In case of the CRI API this actually turns out to be a somewhat involved process, as the API has been designed solely from the kubelet perspective and thus tends to become unwieldly in other use cases.
func (*CRIWatcher) PID ¶
func (cw *CRIWatcher) PID() int
PID returns the container engine PID, when known.
func (*CRIWatcher) Type ¶
func (cw *CRIWatcher) Type() string
Type returns the type identifier for this container engine.
type Client ¶
type Client struct {
// contains filtered or unexported fields
}
Client is a CRI runtime service API client. Unfortunately, at this time of writing there isn't a generally reusable CRI client available, despite crictl and k8s itself, so we need to roll our own.
func New ¶
New returns a new CRI API client that is connected to the CRI service instance provided by address.
func (*Client) Address ¶ added in v0.10.0
Address returns the API endpoint address the connection points to.
func (*Client) ImageService ¶
func (c *Client) ImageService() runtimev1.ImageServiceClient
ImageService returns the service client for calling CRI image services.
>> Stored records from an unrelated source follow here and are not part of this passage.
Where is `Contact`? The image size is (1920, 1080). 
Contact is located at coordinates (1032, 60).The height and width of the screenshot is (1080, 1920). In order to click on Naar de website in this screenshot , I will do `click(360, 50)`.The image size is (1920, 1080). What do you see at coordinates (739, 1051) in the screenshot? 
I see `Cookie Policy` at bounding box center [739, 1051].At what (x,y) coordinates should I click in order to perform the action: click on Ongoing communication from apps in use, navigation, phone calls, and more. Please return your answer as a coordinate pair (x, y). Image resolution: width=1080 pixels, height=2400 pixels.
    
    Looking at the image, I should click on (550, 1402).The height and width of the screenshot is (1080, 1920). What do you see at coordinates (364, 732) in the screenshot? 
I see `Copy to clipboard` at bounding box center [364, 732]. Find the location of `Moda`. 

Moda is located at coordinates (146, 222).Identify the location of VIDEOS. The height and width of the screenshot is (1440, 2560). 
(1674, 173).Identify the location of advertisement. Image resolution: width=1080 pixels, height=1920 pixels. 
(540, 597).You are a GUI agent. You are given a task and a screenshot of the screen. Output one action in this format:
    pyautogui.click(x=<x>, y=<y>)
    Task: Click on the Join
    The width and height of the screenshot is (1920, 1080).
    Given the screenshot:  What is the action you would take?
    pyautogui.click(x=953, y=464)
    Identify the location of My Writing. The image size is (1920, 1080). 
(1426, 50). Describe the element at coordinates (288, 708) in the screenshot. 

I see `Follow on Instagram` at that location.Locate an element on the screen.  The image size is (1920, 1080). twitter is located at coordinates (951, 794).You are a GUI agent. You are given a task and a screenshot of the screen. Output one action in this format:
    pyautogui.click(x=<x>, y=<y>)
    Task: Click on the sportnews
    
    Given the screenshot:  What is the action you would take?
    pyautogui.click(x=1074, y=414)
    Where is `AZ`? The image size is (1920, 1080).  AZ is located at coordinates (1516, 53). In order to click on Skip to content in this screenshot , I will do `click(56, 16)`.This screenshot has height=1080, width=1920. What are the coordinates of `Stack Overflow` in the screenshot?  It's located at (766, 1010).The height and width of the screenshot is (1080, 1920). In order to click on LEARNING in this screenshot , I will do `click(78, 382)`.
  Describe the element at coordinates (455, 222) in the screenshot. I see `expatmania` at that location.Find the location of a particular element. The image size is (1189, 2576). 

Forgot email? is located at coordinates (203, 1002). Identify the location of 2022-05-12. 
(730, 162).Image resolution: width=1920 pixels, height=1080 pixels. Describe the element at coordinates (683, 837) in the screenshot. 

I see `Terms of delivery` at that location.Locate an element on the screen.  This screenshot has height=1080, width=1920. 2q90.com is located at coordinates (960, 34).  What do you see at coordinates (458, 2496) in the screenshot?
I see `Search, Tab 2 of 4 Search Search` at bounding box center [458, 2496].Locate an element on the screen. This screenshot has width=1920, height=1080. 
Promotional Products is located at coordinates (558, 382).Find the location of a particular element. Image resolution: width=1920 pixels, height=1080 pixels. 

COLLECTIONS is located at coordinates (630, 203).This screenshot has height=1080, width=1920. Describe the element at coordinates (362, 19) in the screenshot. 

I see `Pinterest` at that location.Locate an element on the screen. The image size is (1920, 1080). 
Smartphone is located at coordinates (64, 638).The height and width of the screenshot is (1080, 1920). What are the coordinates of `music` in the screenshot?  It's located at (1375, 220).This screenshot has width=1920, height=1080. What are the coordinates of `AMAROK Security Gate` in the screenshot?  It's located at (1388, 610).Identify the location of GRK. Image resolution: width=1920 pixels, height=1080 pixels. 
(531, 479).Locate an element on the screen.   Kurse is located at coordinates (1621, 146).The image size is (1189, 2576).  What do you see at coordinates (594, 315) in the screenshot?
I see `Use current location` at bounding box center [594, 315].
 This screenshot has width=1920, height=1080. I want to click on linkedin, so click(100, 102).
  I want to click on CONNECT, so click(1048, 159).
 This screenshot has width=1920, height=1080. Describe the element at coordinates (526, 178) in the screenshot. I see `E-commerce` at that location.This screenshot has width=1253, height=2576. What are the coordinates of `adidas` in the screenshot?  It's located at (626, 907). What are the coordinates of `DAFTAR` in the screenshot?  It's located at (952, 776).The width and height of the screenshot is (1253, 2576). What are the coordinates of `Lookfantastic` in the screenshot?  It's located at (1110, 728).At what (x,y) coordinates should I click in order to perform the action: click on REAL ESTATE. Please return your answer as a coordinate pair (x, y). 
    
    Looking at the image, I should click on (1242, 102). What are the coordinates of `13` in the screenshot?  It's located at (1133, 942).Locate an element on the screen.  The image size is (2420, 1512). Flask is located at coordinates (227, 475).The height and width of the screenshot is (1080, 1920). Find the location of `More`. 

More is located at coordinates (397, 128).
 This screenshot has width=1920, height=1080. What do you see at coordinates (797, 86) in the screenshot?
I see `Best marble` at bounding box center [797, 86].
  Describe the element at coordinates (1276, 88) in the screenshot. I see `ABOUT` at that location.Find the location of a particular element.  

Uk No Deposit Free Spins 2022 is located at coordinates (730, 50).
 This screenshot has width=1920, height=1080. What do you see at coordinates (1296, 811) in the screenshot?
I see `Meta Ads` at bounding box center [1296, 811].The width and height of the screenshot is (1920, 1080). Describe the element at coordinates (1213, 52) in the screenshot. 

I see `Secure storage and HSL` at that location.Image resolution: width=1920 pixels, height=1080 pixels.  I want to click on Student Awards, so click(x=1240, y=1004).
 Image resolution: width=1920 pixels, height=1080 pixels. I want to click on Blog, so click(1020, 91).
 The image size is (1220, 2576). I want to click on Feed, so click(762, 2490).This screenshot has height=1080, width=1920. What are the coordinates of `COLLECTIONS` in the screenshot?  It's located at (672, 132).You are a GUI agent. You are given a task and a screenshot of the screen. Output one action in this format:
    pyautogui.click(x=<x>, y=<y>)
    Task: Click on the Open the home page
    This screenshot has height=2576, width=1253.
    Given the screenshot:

func (*Client) RuntimeService ¶
func (c *Client) RuntimeService() runtimev1.RuntimeServiceClient
RuntimeService returns the service client for calling CRI runtime services.
type ClientOpt ¶
type ClientOpt func(c *clientOpts) error
ClientOpt is an options passed to the creation of a CRI client.
func WithDialOpts ¶
func WithDialOpts(opts []grpc.DialOption) ClientOpt
WithDialOpts allows grpc.DialOptions to be set on the CRI client connection.
func WithTimeout ¶
WithTimeout sets the connection timeout for the CRI client.
type NewOption ¶
type NewOption func(*CRIWatcher)
NewOption represents options to NewCRIWatcher when creating new watchers keeping eyes on CRI-supporting container engines.
func WithRucksackPacker ¶
func WithRucksackPacker(packer engineclient.RucksackPacker) NewOption
WithRucksackPacker sets the Rucksack packer that adds application-specific container information based on the inspected container data. The specified Rucksack packer gets passed the inspection data in form of InspectionDetails.